La narrazione cinematografica
Una storia simbolica, quella di Carroll: a ben guardare dentro la morfologia delle ambientazioni, nella struttura dei dialoghi o nel sostrato psicologico dei protagonisti, si ravvisa una vera e propria allegoria di una società in divenire, per l’epoca, con tutti i suoi cambiamenti fisiologici. L’autrice del saggio, con il suo raffronto, ha messo in luce le connessioni anche con la società in cui viviamo, che ha solo potenziato i suoi mezzi, per arrivare ai medesimi scopi. Forse siamo più vicini alla narrazione burtoniana, ma è innegabile la straordinaria attualità di questo romanzo tra il nonsense e il fantastico.
Una lettura scorrevole, dal lessico forbito ma non ampolloso, ricca di approfondimenti che denotano una grande competenza della materia. A cominciare dall’analisi dei personaggi, trasposti nella modernità e che, quindi, adattano a essa quei valori che erano prima considerati universali. Senz’altro Alice è la pioniera: non è più la bambina confusa che è entrata nel Paese delle Meraviglie, ma una ragazza pienamente cosciente, che porta avanti la propria volontà, come quando rifiuta la proposta di matrimonio avanzata da Lord Hamish Ascot, durante la festa in cui viene presentata in società.
Un invito sommesso (ma neanche tanto) alla disobbedienza per le donne di domani. La chiave femminista individuata dall’autrice è come una mano di fresco sul personaggio disneyano, un amarcord per le generazioni passate che rinnova l’ispirazione per quelle future.
Metafore del cambiamento
A seguire, la Regina Rossa e quella Bianca, da considerare metafore del potere tirannico e democratico, assurgendo alla consueta rappresentazione manicheista Bene/Male. Infine, la presenza forse più affascinante del mondo carrolliano, ed esaltata anche dal regista gotico, ovvero quella del Cappellaio Matto.

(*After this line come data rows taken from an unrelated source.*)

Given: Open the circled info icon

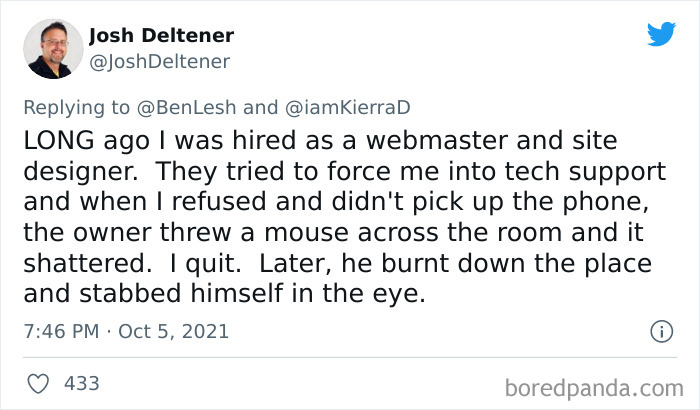Looking at the screenshot, I should tap(660, 330).
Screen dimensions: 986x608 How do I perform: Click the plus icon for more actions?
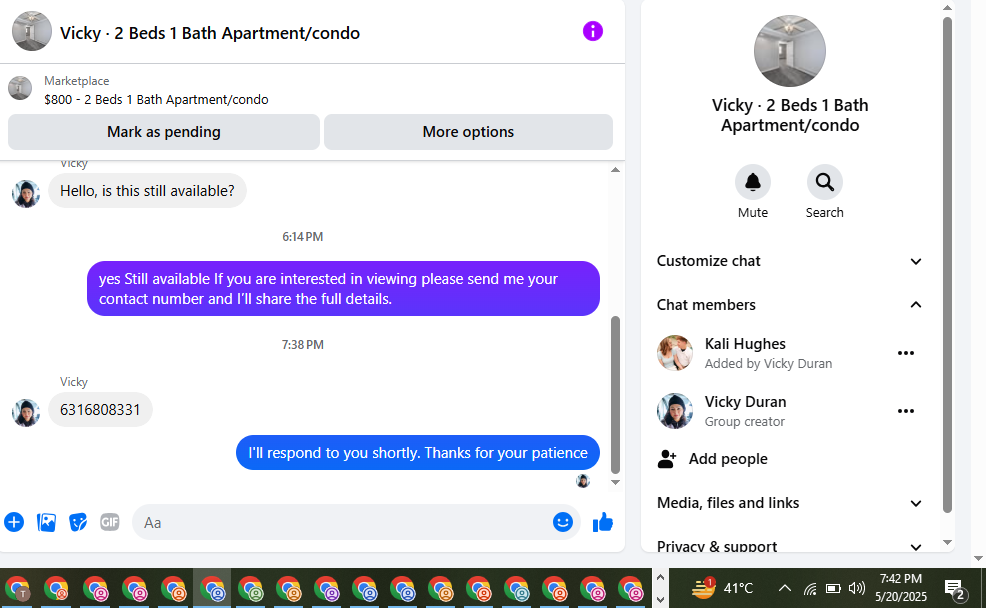[14, 522]
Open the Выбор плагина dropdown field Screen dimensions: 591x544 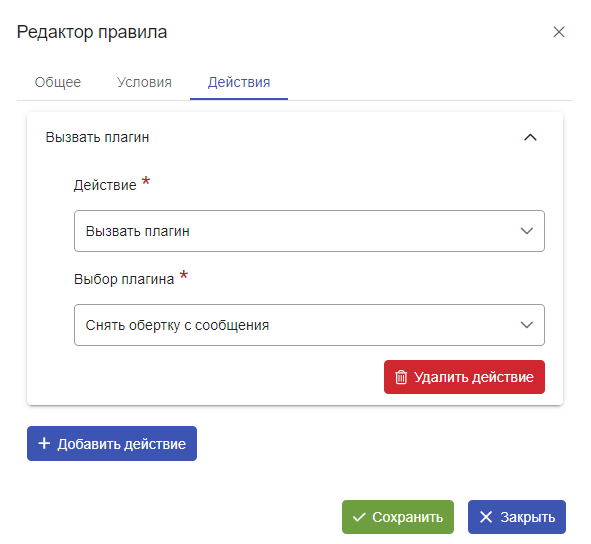[x=309, y=325]
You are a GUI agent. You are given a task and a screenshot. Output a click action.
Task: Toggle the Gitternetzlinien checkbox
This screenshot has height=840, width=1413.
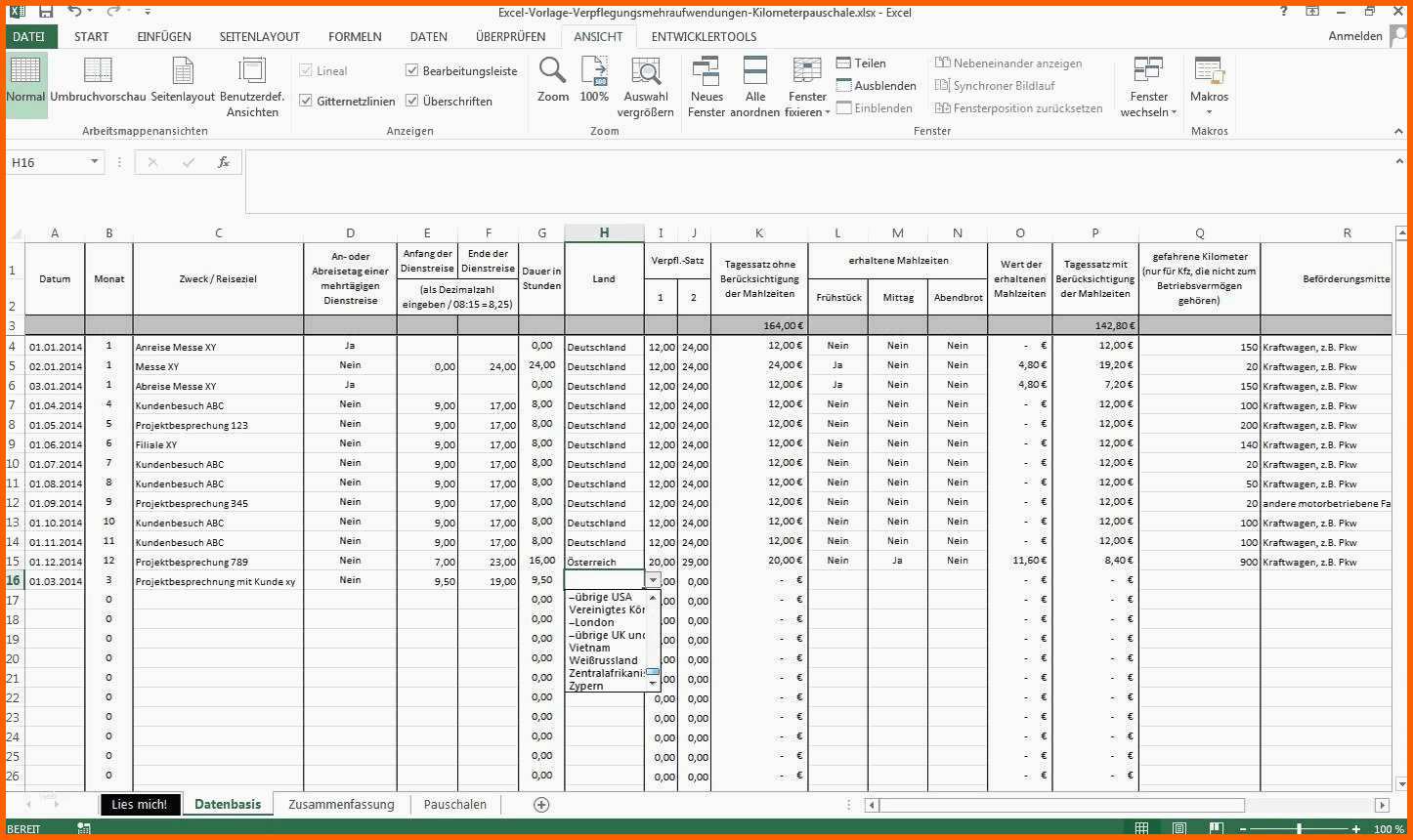pos(307,101)
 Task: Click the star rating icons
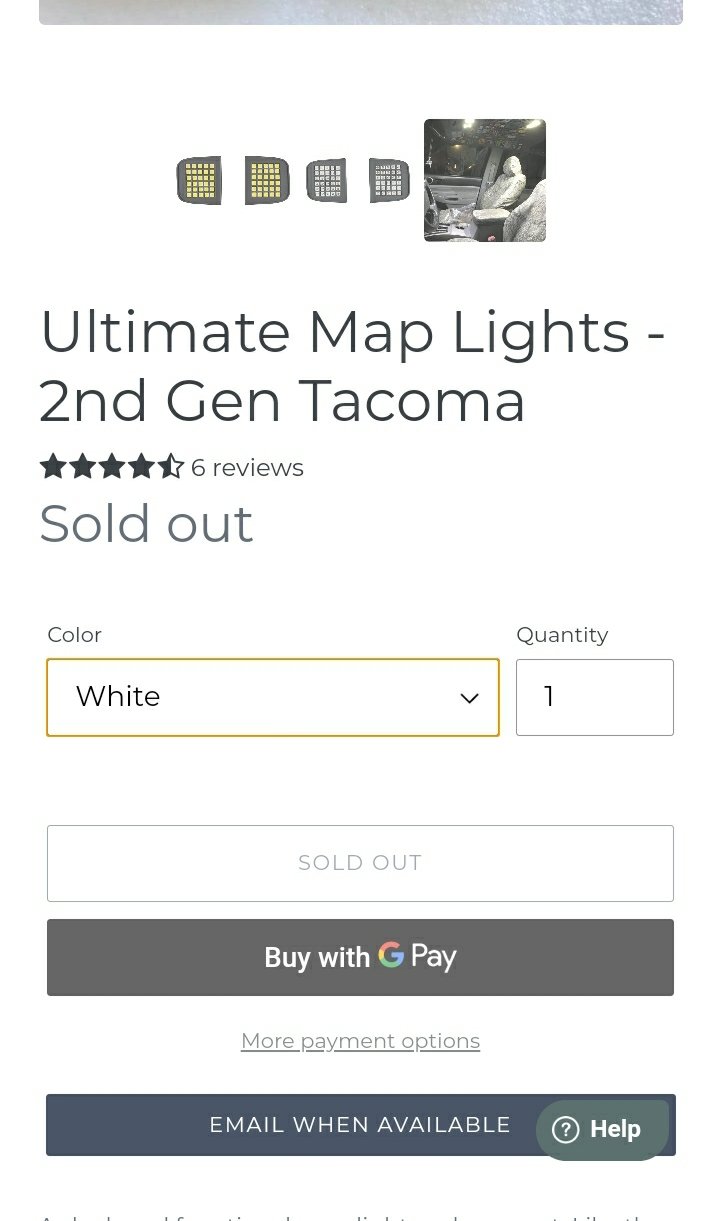pyautogui.click(x=112, y=467)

La sua follia buona rappresenta la vitalità del pensiero divergente che si appiattisce quando incontra il pensiero dominante, che è un po’ «lo specchio dei sogni e dei pensieri di Alice» così come scritto da Maria Cristina Folino.

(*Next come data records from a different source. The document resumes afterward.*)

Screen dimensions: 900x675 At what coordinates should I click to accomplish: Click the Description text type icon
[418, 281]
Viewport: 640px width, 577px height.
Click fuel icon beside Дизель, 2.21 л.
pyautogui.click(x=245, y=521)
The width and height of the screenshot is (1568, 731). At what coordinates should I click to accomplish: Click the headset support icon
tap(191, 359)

Altro concetto cardine è il cambiamento, espresso con la metafora della pubertà, e il bisogno dei giovani di imparare a riconoscere le proprie emozioni e comunicarle, per dare un senso alla propria esperienza di vita. Per spiegare questo delicato periodo della vita viene in aiuto un efficace espediente letterario: l’uso della magia, che nella storia si materializza nell’Oraculum. Una scappatoia di cui si serve anche Burton e che dà una soluzione di continuità a quel grande mistero che è l’adolescenza, lasciato invece un po’ sospeso dallo scrittore ottocentesco.
Scenari e neologismi
Molto interessante l’interpretazione e descrizione degli scenari della storia, appartenenti sia al libro che al film, che rimandano anche ad altre pellicole Disney. Tra essi la Rocca Tetra e la Scacchiera, in cui i pedoni si muovono ordinatamente.

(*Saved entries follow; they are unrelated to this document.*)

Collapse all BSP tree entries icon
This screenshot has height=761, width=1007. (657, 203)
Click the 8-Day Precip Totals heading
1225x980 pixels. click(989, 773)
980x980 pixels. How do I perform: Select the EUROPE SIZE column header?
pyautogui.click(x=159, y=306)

Sicuramente, l’elemento più innovativo che conferisce l’accezione di “popolarità” al saggio è l’analisi dei neologismi e delle parole arcane. Il Sottomondo, che rappresenta l’anticonvenzionale, deve avere un proprio codice di comunicazione per creare nuovi significati di una dimensione al contrario. Sono parole apparentemente nonsense, come la famosa deliranza, una danza liberatoria che invita a infischiarsene delle imposizioni sociali, e che alla fine di Alice in Wonderland diventa una sorta di ballo trionfale sul malvagio Ciciarampa.
Un libro godibile, leggero ma non banale, che appassiona per la qualità e originalità dei suoi spunti di riflessione e la sua capacità di portarci in un mondo che, almeno una volta nella vita, vorremmo visitare.